MSU President Bob Davies Talks Leadership Changes and New Construction at Murray State University
With classes already underway, Murray State University President Bob Davies stopped by the WKMS studios to give an update on leadership staffing changes that occurred over the summer as well as a look forward at future and current construction projects.
Among the changes is the appointment of Dr. Tim Todd to the position of interim pro-vost/vice-president for academic affairs. The MSU board of regents approved his interim appointment in June. Todd served as dean of the College of Business since 2006 and replaces former provost Jay Morgan, who is leaving for an appointment at the Kentucky Council for Post-Secondary Education.
Davies says Todd's involvement in the university's strategic planning process helped demonstrate his qualifications for provost.
"He has provided phenomenal leadership for the Baurenfield College of Business," said Davies. "He's been very attuned to changes in higher education, great strategic thinking, and really putting those all together, it was a natural choice to select him as provost."
Dr. Jerry Muuka now serves as acting dean of the College of Business.
"[Muuka] being able to step up and be interim dean and with the experiences he brings, leading the graduate program, being very involved in various curricular decisions and leading the college...it was not just a conversation about Tim's appointment but about the domino effect."
A national search for a permanent provost is expected to begin this fall.
"We will use a search firm which, to me, brings an extra element of credibility to the process and a very strong layer of transparency on many fronts to ensure that we get the right person," said Davies. "I know that we’ll have candidates from this university community, and that’s a good thing, and by using a search firm that allows for them to have that process to have their candidacy be properly vetted in a very confidential manner.
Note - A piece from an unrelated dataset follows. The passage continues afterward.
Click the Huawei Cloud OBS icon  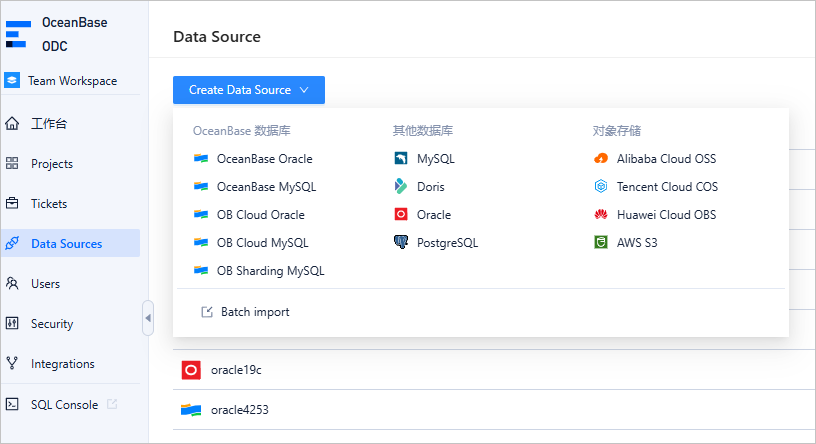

"My goal will be to have applications in hand, narrowed down to a finalist grouping in January/February, have finalists on campus in February and have a selection so that the new full-time provost will start July 1st."
Along with the shifting of current staff, the university created a new administrative position in the Vice-President of Marketing and Outreach. That role will be filled by Dr. Adrienne King formerly of Idaho State University.
"The key element right now for this institution is that someone has a very strong marketing background and can come in and develop an integrated marketing plan to really help our university move forward on many fronts, including enrollment, and our reputation and standards. Dr. King is a true professional and we’re looking forward to having her onboard, she will be here for the board meeting to give a brief report and then her first day on campus will be September 7th."
And another change was the appointment of Ashley Ireland as dean of libraries.
"Dean Adam Murray did a very wonderful job of really working with the library and having a transformational effect of it," said Davies. "Not just having a library to hold books and journals, but really having a place where knowledge and information is shared and developing tools and aspects that will further that. Ashley really follows that same vein, and I think with her temperament and strategic mindset and her ability to work and plan is really going to continue to move the library forward."
The university is currently committed to approximately $100 million in new construction activity including two new buildings on the main campus, a physics complex and a residential dorm, as well as upgrades to the Breathitt Veterinarian Center in Hopkinsville. Davies says the projects are already on schedule and under budget.
"We watched [the new physics building] very, very closely," said Davies. "That building will not be finished in time for fall semester next year; opening sometime in the November timeframe and bringing classes in for the spring semester of 2017. The residential hall is on schedule and will be open for fall of next year. Part of it will be home to the honors college students who chose to live with the other honors students. That to me is a very exciting opportunity in development as well."
Davies also addressed possible changes to 16th street, a heavily traveled roadway running through the east side of campus.
"[Murray Mayor Jack Rose] and I have talked about this, and to be very clear, this is a city road that goes through the property of Murray State," said Davies. "We’ve talked about some of the possibilities. The city did receive a $800,000 planning grant to determine what is the best way to begin a process of addressing the issue along 16th street. We need to face some brutal facts with this: there’s about 7,000 cars that go up and down 16th street during a normal day during the semester and at the same time we have about 11,000-12,000 pedestrians going back and forth and there’s been estimates of between 70 and 80 vehicular and pedestrian incidents a year.
"I think we’re very fortunate that the number incidents haven't been catastrophic, but first and foremost is the safety of our students, faculty and staff. We have to put that at the forefront. The second item that we’ll need to take a very strong look at, is what can be done immediately, what can be done long term and what are the steps in-between. The third aspect is cost. The last estimate I saw was in the neighborhood of about $9 million. I also don’t know if that is in the best interest for Murray State or in the future. It will take a long time for that to be implemented. Students are going to find ways to be creative to find where they need to go the path of least resistance."
The city of Murray is expected to complete the analysis of 16th street modifications by November.